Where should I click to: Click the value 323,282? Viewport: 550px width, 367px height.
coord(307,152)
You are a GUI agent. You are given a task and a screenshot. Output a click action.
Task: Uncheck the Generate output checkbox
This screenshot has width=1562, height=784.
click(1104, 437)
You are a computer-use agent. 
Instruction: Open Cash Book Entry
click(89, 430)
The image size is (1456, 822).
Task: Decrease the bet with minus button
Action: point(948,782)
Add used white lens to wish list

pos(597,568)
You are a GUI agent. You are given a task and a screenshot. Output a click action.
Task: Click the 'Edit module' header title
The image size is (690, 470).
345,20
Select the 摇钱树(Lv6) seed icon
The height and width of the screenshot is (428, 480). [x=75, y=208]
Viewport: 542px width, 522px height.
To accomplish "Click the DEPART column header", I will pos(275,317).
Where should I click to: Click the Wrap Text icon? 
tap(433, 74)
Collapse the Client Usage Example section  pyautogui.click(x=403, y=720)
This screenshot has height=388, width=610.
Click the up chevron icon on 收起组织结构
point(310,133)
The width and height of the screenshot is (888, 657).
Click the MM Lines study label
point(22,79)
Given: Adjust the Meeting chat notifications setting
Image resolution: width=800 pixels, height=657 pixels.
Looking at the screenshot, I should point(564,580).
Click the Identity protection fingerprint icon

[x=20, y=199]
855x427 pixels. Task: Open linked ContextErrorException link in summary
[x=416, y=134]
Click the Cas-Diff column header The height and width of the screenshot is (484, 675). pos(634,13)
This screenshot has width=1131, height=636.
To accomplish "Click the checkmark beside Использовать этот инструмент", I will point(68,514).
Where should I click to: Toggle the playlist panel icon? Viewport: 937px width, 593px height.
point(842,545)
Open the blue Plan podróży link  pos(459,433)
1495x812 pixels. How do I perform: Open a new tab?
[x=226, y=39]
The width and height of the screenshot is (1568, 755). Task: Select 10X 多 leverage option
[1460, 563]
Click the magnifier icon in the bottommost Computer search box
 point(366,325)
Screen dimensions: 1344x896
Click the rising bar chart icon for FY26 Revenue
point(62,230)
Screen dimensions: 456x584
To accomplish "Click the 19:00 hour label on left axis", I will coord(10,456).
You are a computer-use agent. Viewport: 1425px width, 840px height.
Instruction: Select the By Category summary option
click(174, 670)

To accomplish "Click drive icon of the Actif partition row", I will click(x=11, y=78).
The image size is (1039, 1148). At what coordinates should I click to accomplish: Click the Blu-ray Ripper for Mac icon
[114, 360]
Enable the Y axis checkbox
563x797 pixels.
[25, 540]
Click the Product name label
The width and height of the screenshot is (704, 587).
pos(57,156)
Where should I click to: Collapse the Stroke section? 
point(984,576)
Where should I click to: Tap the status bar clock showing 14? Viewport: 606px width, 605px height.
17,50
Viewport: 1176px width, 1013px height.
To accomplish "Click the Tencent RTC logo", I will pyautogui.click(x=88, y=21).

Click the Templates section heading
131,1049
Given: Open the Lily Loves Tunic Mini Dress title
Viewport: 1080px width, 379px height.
-- -- --
About this task:
Only the lines from the one with "Screen dimensions: 456x584" through the final line above should be repeated, each exactly as written.

Solution to the exercise:
Screen dimensions: 456x584
To accomplish "Click the 19:00 hour label on left axis", I will coord(10,456).
You are a computer-use agent. Viewport: 1425px width, 840px height.
Instruction: Select the By Category summary option
click(174, 670)

To accomplish "Click drive icon of the Actif partition row", I will click(x=11, y=78).
The image size is (1039, 1148). At what coordinates should I click to accomplish: Click the Blu-ray Ripper for Mac icon
[114, 360]
Enable the Y axis checkbox
563x797 pixels.
[25, 540]
Click the Product name label
The width and height of the screenshot is (704, 587).
pos(57,156)
Where should I click to: Collapse the Stroke section? 
point(984,576)
Where should I click to: Tap the status bar clock showing 14? Viewport: 606px width, 605px height.
17,50
Viewport: 1176px width, 1013px height.
To accomplish "Click the Tencent RTC logo", I will pyautogui.click(x=88, y=21).

Click the Templates section heading
131,1049
Given: Open the Lily Loves Tunic Mini Dress title
Viewport: 1080px width, 379px height.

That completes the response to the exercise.